Perchance to Dream
YOU ARE JOLTED AWAKE FROM a terrifying nightmare. Your pulse is rapid, breathing shallow. Beads of sweat roll off your forehead into the soaked pillow clutched tightly in your clenched fist. It is dark. You're disoriented. The nameless fear that almost nabbed you in its jaws moments ago quickly fades out of focus and into a fuzzy, distant memory. As the seconds pass, the receding terror is replaced by a growing awareness of where, and who, you are. You are lying safe in your bed in the middle of the dark night. You slowly become aware of your surroundings: the yielding warm sheets, the dim red glow cast by the surrounding constellation of electronic devices in "sleep" mode, and the soft, gentle breaths of your loved one lying next to you, still fast asleep. You take a deep breath and try to distract your mind with happier thoughts in an attempt to ease yourself back to sleep.
This is likely a familiar, though hopefully infrequent, scenario to most of us. Psychologists, psychoanalysts in particular, have long been interested in the interpretation of dream states and what they say about the dreamer and his or her subconscious. Cognitive psychologists, on the other hand, have had a long-standing fascination with our wakeful mind and its processes. But what about the transition from dream state to full wakefulness? How do we explain, from a scientific point of view, this transition from sleep to consciousness? And more importantly, what can an understanding of its neural basis tell us about how brains "do mind"?

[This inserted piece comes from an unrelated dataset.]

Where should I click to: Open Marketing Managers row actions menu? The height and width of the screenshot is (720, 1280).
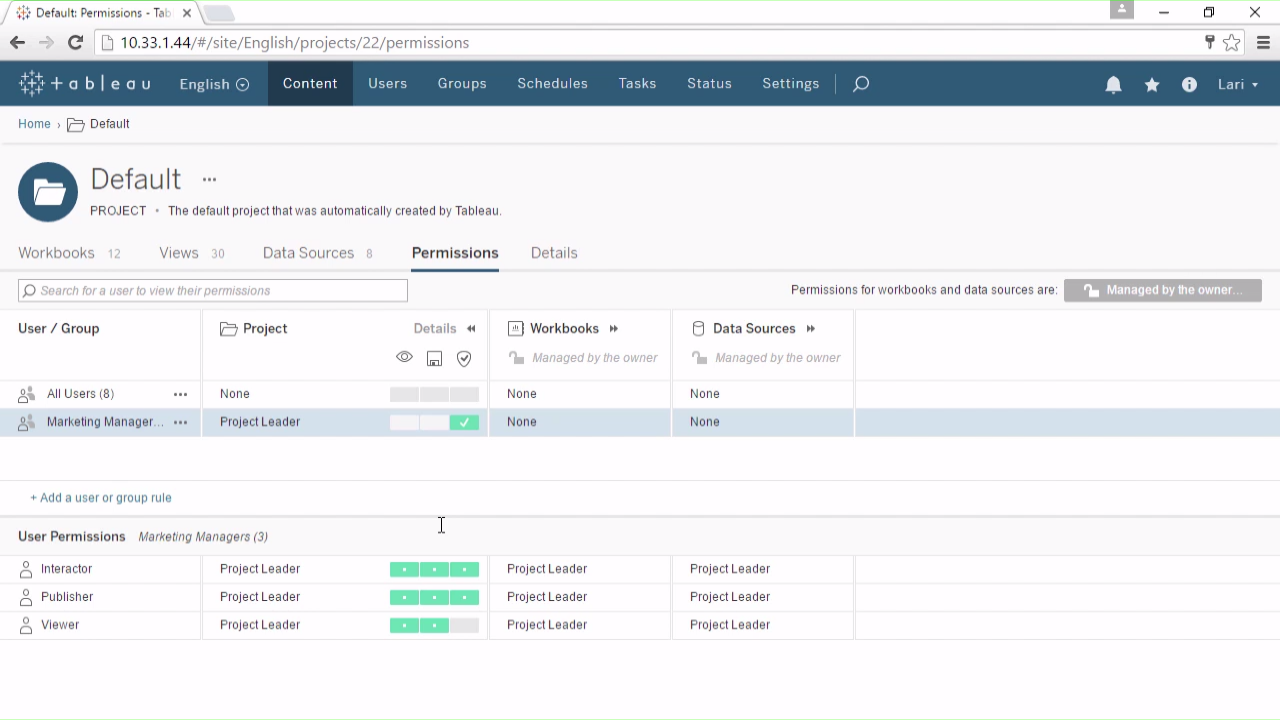click(x=181, y=422)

These questions and more are the subject that Dr. Antonio Damasio, a cognitive neuroscientist at the University of Southern California, explores deeply and thoroughly in Self Comes to Mind. Damasio provides a compelling big picture account of how our consciousness — and, more importantly, our sense of self — is a product and a process of our human brain. The picture he meticulously details relies on the disparate but connected disciplines of behavioral neuroscience, from comparative psychology and brain evolution to the intricacies of cutting-edge research — much from his own lab — on human cognitive neuroscience and neurology.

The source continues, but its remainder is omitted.